§ WORK REQUEST 1
In the Lessons from Dad passage, what name did the father have engraved on the cover of his new scriptures?
§ WORK REQUEST 2
Write the next part of the Lessons from Dad passage, continuing from its final sentence.

§ GIVEN PASSAGE
>>>

Skip to main content

Lessons from Dad: Day 3


Here’s Lessons from Dad: Day 3
1.       Faith is a Principle of Action
My Dad always likes to tell us the story of his becoming a Chaplain. He had been praying about it, and really wanted to get accepted. However, my Dad decided that just saying he had faith in the Lord’s power wasn’t enough. So, when he went to buy some new scriptures, before he found out whether or not he was accepted, he asked for “Chaplain Shurtleff” to be the name engraved on the outside cover. It was his way of proving his own faith through his actions. I used to wonder what he would have done if he hadn’t ended up being accepted for the Chaplaincy, but eventually I came to understand that such thinking was missing the point. True faith means accepting that you don’t always know the end from the beginning, but you trust that things will work out the way God intends as long as you do your best.
Since my Dad got to attend and participate in various Protestant services as part of his job in the Chaplaincy, we learned a lot about the faith and beliefs of other Christians. Admittedly, we have always enjoyed singing their more upbeat hymns, complete with hand-clapping and the occasional, “amen!” At times, our family scripture studies are probably a little different than other LDS church members. We like a little pulpit-pounding “hallelujahs” to lighten the mood or emphasize the point. However, when it comes to doctrine, my Dad is firm on making sure we understand the differences. Faith was one area that he pounded into our heads, often referring us to James 2:16-17, “faith without works is dead, being alone.” True faith is a principle of action, we cannot claim to be true disciples of Christ until we “show our faith by our works.” That is how my Dad lives his life. As for his scriptures, he still cherishes them, though they are old and well-used. He calls them his “faith scriptures.”

<<<

§ DATASET CONTENT
>>>

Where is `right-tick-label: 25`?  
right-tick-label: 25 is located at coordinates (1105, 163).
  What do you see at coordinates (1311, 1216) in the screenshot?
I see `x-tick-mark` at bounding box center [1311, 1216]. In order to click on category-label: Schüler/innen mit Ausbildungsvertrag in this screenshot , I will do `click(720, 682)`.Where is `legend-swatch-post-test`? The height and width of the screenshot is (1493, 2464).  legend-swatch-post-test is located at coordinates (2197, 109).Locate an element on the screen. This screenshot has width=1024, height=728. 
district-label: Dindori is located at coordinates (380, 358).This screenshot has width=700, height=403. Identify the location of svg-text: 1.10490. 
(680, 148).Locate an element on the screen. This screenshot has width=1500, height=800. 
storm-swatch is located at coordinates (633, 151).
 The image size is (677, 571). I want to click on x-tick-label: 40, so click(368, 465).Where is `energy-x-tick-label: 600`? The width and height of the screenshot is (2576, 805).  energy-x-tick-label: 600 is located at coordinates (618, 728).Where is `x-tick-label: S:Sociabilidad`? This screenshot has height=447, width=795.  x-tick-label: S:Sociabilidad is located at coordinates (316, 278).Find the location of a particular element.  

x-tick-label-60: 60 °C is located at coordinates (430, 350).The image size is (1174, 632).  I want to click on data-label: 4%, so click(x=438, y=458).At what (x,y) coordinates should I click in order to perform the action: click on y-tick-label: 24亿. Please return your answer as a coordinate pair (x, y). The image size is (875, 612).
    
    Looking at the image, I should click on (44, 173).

<<<

§ RESPONSE 1
"Chaplain Shurtleff"

§ RESPONSE 2
2.       Finding Hope in despair.
I have a very close friend who I met one summer when I was fourteen. My family was getting ready to move with our Dad to Germany, so we were spending the summer at my Grandma’s house in Utah. She decided that us girls should attend the Stake Trek. Since I didn’t know any of the girls at church very well, I didn’t want to go, but my mom told me it would be a good thing…well, she forced me to go and it ended up being a good thing. I made a friend.
Over the years, through ups and downs, my friend and I formed a very close friendship that I still cherish, despite the fact that we have gone even two years at a time without seeing one another. Now, she is happily married and living in Missouri with her husband. She is also an active member of the Church—but it wasn’t always like that.
This friend was a convert to the Church. Her mother, who was also a member, passed away only a few years after I had first met my friend. After that, everything was a struggle for her. Eventually, she began to drift from activity in the Church and to participate in some activities that were harmful and spiritually degrading. It was frustrating for me because I really cared about her. We would spend long nights on the phone, often in tears, discussing her situation and her feelings. I spent many hours praying and fasting and doing everything I could think of to try and help her return to the peace that the Gospel brings.
Since my Dad is a Chaplain and does a lot of counseling (and because I think he’s the smartest man I know), I took a lot of my questions and concerns to him. He became a sort of third party to the whole situation (a truth I did not keep from my friend).
On Valentine’s Day of my Senior year, my friend came to Kansas to visit me. I invited a couple other friends over and we had a blast of a slumber party. Everyone got along so well and I was in high spirits. We were also all LDS. I hoped that it would change things. But after a private conversation with my friend the next morning, before she flew to her family’s home, I began to get discouraged again. She expressed to me her determination to stay the course that she had chosen and seemed unwilling to relent in any way.
My Dad and I dropped her off at her flight, and the mood was pretty solemn on the drive back. I started venting about everything, telling Dad that I was ready to give up and I had done everything in my power. There was nothing left to do. I was done.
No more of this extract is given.